**Text block**
※ ※ ※

# In Search of San Francisco pics...



## perryluvr (Feb 7, 2010)

Hey everyone... buying my very first Kindle tomorrow and since my boyfriend already has one, I know that you can put your own pics on them, as long as they are black n white.  I was wondering if anyone has any black and white pictures of San Francisco on here.  It's my absolute favorite city in the world, and would love my Kindle to drift off to sleep with images of SF in it's dreams  

Thanks in advance!!
Carla  <------ stoked about getting her Kindle this week!!


----------



## BTackitt (Dec 15, 2008)

This is one I posted last week, I have another of the GG somewhere in my photobucket.. will take me a while to find it.


----------



## perryluvr (Feb 7, 2010)

Thanks!!!  Much appreciated!!  Love it


----------



## NogDog (May 1, 2009)

Note that you'll have to install the screen-saver hack (i.e.: not supported by Amazon) to install your own screen-saver images. (Unless we're talking a refurbished Kindle 1 here?).


----------



## NogDog (May 1, 2009)




----------



## sebat (Nov 16, 2008)

The Golden Gate Bridge from the Marin Headlands  San Francisco Trolly  San Francisco Cityscape  
Sutro Baths  Coit Tower  Palace of Fine Arts  
Japanese Tea Garden at the Golden Gate Park  Sea Lions at the Pier  
Chinatown Street Lamp


----------



## perryluvr (Feb 7, 2010)

Yep, I know about the hack.... my boyfriend has a Kindle and he has his own pics on there, so he's gonna set up that part for me!  Thank you for the Awesome pics!!  I've been on the boards for a while now, and saved a few from a while ago.  Hope to get a nice collectiion together soon!


----------



## BTackitt (Dec 15, 2008)

NogDog! You have Lombard St!!!!! I grew up going down that every year... Now, it is closed to through traffic unless you live there.

※ ※ ※

**Exercise data**
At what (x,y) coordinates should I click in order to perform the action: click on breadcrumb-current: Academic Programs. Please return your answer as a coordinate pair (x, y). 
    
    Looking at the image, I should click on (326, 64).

※ ※ ※

**Request 1**
In the San Francisco pictures thread, who is going to set up the screen-saver hack on Carla's new Kindle?
**Request 2**
List every username that has a post in the San Francisco pictures thread.
**Request 3**
Carry on the San Francisco pictures thread from its last post onward.

**Written reply 1**
Her boyfriend.

**Written reply 2**
perryluvr, BTackitt, NogDog, sebat

**Written reply 3**
----------



## NogDog (May 1, 2009)

BTackitt said:


> NogDog! You have Lombard St!!!!! I grew up going down that every year... Now, it is closed to through traffic unless you live there.


As a kid I must have listened a hundred times to the Bill Cosby album that had the "Lombard Street" story on it.


----------



## sebat (Nov 16, 2008)

BTackitt said:


> NogDog! You have Lombard St!!!!! I grew up going down that every year... Now, it is closed to through traffic unless you live there.


Did that just happen? We went down it about 8 months ago and I never saw a sign saying closed to traffic.


----------



## perryluvr (Feb 7, 2010)

I haven't been home to SF in a few years.  I didn't know it was closed to through traffic.  Maybe it's just some work they are doing on the street.  My mom and sister still live in the area.  I'll have to ask if they've heard anything.


----------



## sherylb (Oct 27, 2008)

More pics for you!

Lombard Street seen from just below Coit Tower (Wiggly part is at the top)









Another view of the bridge









I know it's running the wrong way, but this one of my favorite pics of SF because of the Dudes on the front of the Trolly!









And who could pass up some Fish & Chips?


----------



## BTackitt (Dec 15, 2008)

I knew I had more san Francisco related pics.. I searched the massive ss thread and found some:


> Some of my favorite places in San Francisco, Oh and the third picture is the OLD Cliff House, not the current one.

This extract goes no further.